Éclipses de lutte – sur Camille s’en va de Thomas Flahaut
Camille s’en va, le troisième roman de Thomas Flahaut paru aux Éditions de l’Olivier, c’est à la fois l’histoire simple de gens qui s’aiment, et la complexité d’un thriller politique, quand protéger le monde signifie être considéré·e terroriste.

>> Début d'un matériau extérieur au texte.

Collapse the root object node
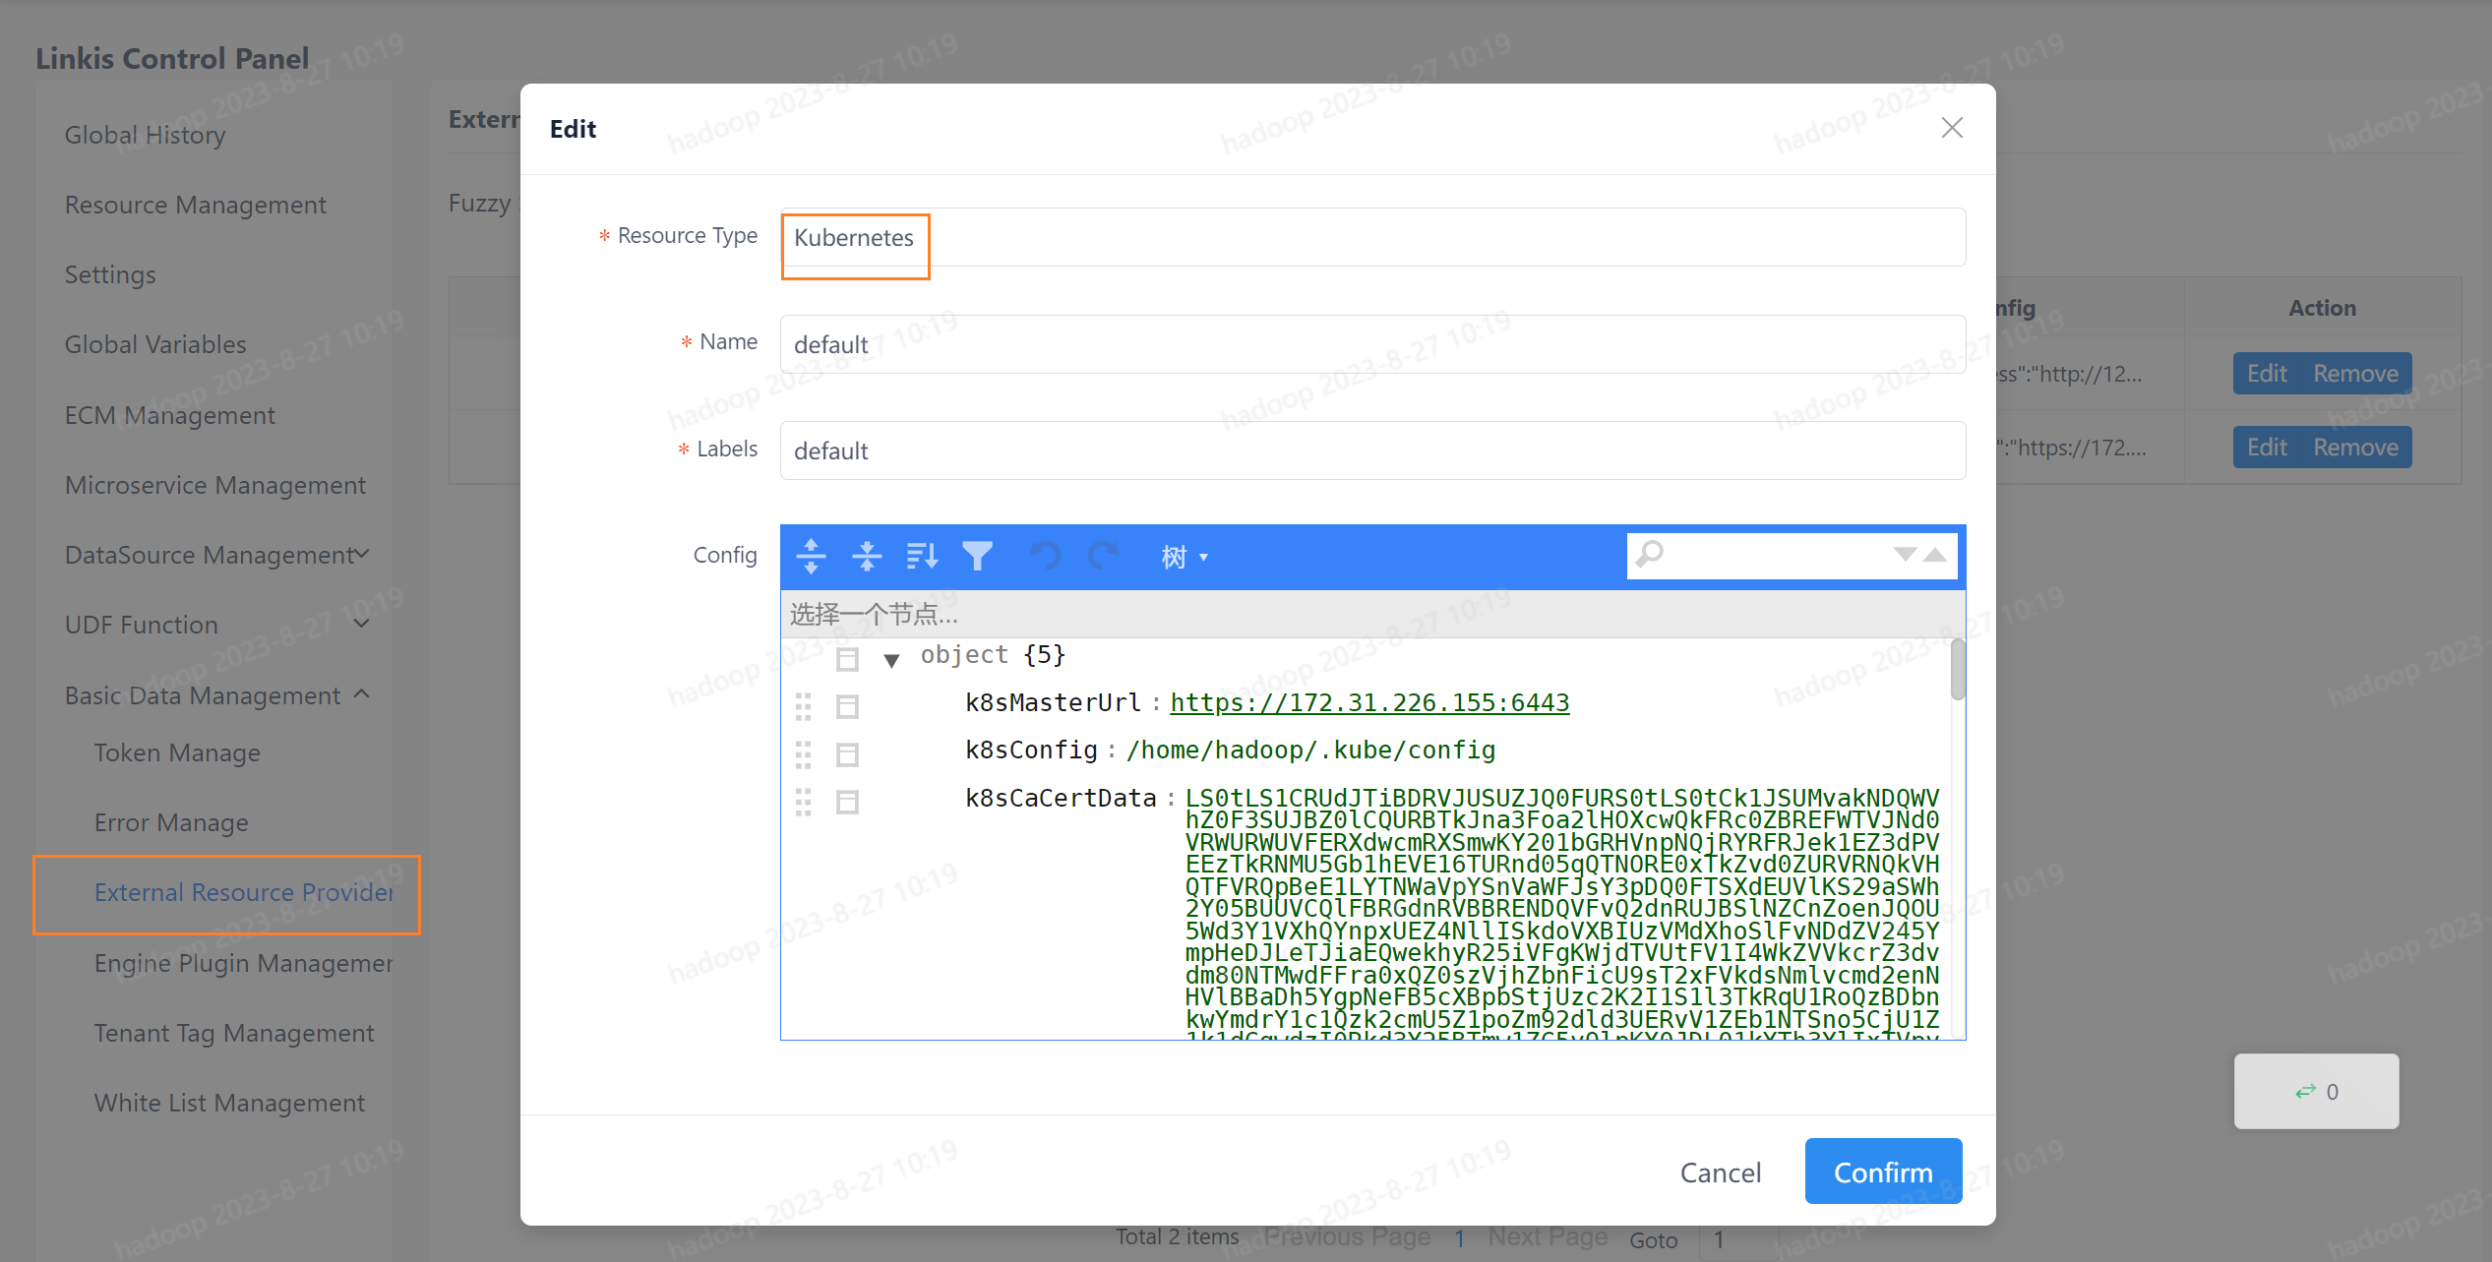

Jérôme, Camille, Yvain sont lié·es depuis l’enfance. Par l’amitié, l’amour, leur ville et l’école, puis au fil des années, par des affaires de plus en plus politiques. D’une certaine façon, c’est ce qui les a éloigné·es, spatialement, la politique. Jusqu’à ce que la défense écologique de la Cingle, territoire mis en péril par une exploitation outrancière et policée des ressources (la construction de panneaux photovoltaïques menaçant une espèce rare de scarabée), rassemble leurs narratifs. C’est l’occasion, pour les personnages comme pour le roman, de creuser la veine sombre de l’oubli – à l’échelle des neuf ans de silence dans lequel Jérôme s’est exilé à la mort de son père, une fois Camille partie, comme à l’échelle sans mesure de ce qui compte, de ce qui a été, de ce qui a fait monde, de ce qu’on a construit sans le vouloir et de ce qu’on a déconstruit parce qu’on l’a voulu.

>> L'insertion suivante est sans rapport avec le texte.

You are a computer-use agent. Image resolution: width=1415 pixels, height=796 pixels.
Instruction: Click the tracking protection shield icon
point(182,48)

Lorsque Camille, l’amie presque sœur avec qui Jérôme passe une partie de son enfance, s’en va, le monde de ce dernier s’effondre. D’une certaine manière pourtant, Camille s’en va parce que le monde s’effondre. Alors Jérôme s’en va parce que Camille s’en va. Mais si Camille s’effondre, où peut-il encore s’en aller ? « Où aller quand on s’est blotti dans le dernier repli du monde ? »

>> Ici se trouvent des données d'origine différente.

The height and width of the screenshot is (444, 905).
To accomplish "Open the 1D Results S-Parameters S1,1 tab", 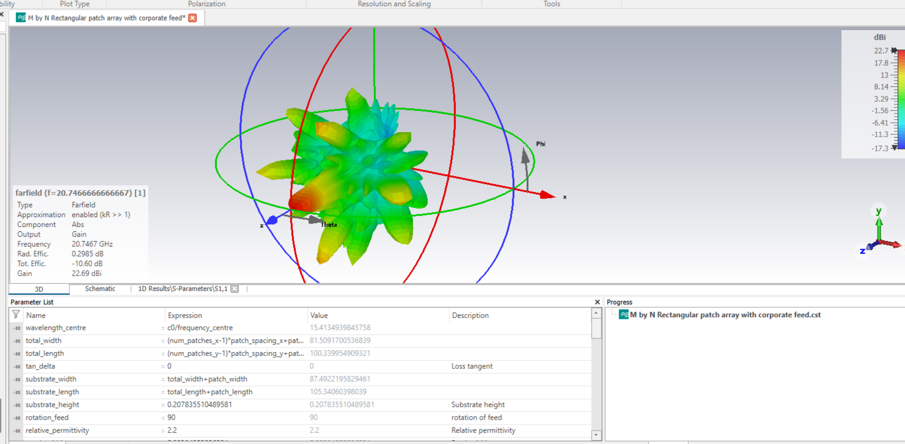I will (x=182, y=289).
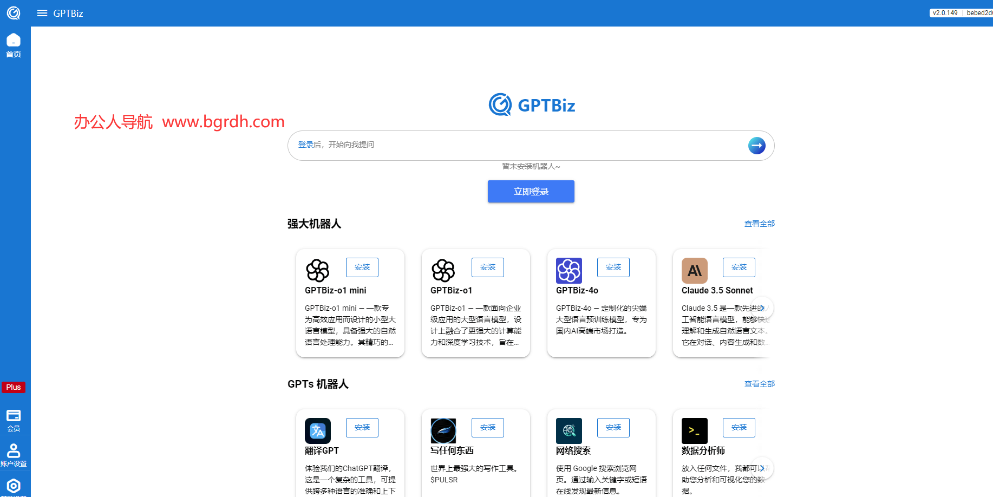Click the GPTBiz-4o robot icon
993x497 pixels.
(x=569, y=270)
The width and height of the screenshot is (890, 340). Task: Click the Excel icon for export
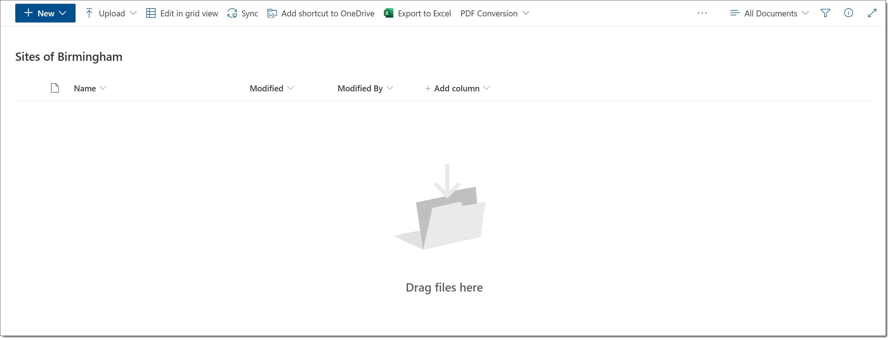[388, 13]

« Et quand je pense à Ulysse, mon cœur se fend »
Cette phrase, en exergue, a annoncé la couleur ; mon cœur s’est serré à répétitions à la lecture du troisième roman de Thomas Flahaut. Il s’est fendu pour les personnages, Jérôme, que l’on suit de tout près, Camille qui s’en va, Yvain. Ces trois se sont connus enfants et tentent, sur une dizaine d’années de rapprochements et une dizaine d’années d’éloignements, de ne pas se perdre – ou alors, de se perdre ensemble.